Multi-Head Attention Shape Trace | Generated by AI
Here’s the full attention forward pass with code + shape trace interleaved:
B, T, C = x.size()
# x: (1, 5, 768)
q, k, v = self.c_attn(x).split(self.n_embd, dim=2)
# q: (1, 5, 768) k: (1, 5, 768) v: (1, 5, 768)
k = k.view(B, T, self.n_head, C // self.n_head).transpose(1, 2)
# k: (1, 5, 12, 64) -> transpose -> (1, 12, 5, 64)
q = q.view(B, T, self.n_head, C // self.n_head).transpose(1, 2)
# q: (1, 5, 12, 64) -> transpose -> (1, 12, 5, 64)

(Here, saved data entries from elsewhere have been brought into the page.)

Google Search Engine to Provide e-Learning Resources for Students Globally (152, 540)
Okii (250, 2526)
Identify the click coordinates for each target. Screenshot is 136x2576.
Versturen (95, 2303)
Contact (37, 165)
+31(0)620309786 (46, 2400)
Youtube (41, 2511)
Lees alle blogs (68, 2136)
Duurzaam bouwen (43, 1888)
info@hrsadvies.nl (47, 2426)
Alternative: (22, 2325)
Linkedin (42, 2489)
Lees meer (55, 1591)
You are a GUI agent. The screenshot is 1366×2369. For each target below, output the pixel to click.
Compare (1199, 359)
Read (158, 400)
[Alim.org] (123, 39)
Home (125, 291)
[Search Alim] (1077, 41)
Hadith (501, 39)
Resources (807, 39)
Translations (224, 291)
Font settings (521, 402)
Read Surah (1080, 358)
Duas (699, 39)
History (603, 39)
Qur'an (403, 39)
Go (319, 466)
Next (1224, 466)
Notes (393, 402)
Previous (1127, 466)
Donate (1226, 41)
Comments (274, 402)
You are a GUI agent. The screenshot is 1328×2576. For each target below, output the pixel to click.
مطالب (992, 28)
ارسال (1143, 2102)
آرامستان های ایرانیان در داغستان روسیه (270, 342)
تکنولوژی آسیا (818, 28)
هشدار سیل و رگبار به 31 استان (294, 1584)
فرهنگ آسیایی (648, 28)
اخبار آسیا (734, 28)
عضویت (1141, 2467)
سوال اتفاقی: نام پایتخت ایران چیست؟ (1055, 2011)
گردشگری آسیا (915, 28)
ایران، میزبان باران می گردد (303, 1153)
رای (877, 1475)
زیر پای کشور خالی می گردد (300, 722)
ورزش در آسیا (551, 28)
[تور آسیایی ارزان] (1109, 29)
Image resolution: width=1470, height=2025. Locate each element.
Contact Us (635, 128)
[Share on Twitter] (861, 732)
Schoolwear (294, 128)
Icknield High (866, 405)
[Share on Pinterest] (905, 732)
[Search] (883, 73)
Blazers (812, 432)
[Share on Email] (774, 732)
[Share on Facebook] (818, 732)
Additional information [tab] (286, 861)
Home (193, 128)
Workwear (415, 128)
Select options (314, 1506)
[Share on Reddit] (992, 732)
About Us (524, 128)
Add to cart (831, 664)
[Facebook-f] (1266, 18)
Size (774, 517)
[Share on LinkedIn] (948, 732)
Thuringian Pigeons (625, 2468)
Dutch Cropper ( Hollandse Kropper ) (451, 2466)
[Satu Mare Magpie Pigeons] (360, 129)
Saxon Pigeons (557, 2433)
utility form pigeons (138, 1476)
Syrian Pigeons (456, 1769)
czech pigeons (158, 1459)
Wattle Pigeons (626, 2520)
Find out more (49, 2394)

v = v.view(B, T, self.n_head, C // self.n_head).transpose(1, 2)
# v: (1, 5, 12, 64) -> transpose -> (1, 12, 5, 64)
# --- flash path (CUDA/MPS) ---
y = scaled_dot_product_attention(q, k, v, is_causal=True)
# y: (1, 12, 5, 64) # (B, nh, T, hs)
# --- manual path (CPU/fallback) ---
att = (q @ k.transpose(-2, -1)) * (1.0 / math.sqrt(k.size(-1)))
# att: (1, 12, 5, 5) # (B, nh, T, T) = (B,nh,T,hs) @ (B,nh,hs,T)
att = att.masked_fill(self.bias[:,:,:T,:T] == 0, float('-inf'))
# att: (1, 12, 5, 5) # upper triangle filled with -inf
att = F.softmax(att, dim=-1)
# att: (1, 12, 5, 5) # rows sum to 1
att = self.attn_dropout(att)
# att: (1, 12, 5, 5)
y = att @ v
# y: (1, 12, 5, 64) # (B,nh,T,T) @ (B,nh,T,hs) -> (B,nh,T,hs)
# --- both paths merge here ---
y = y.transpose(1, 2).contiguous().view(B, T, C)
# y: (1, 12, 5, 64) -> transpose -> (1, 5, 12, 64) -> view -> (1, 5, 768)
y = self.c_proj(y)
# y: (1, 5, 768) # (B, T, C) -> (B, T, C)
y = self.resid_dropout(y)
# y: (1, 5, 768)
return y
The key shape transformation is the multi-head reshape: 768 = 12 heads × 64 dim. The matmul q @ k^T is where the (T, hs) @ (hs, T) -> (T, T) attention scores happen.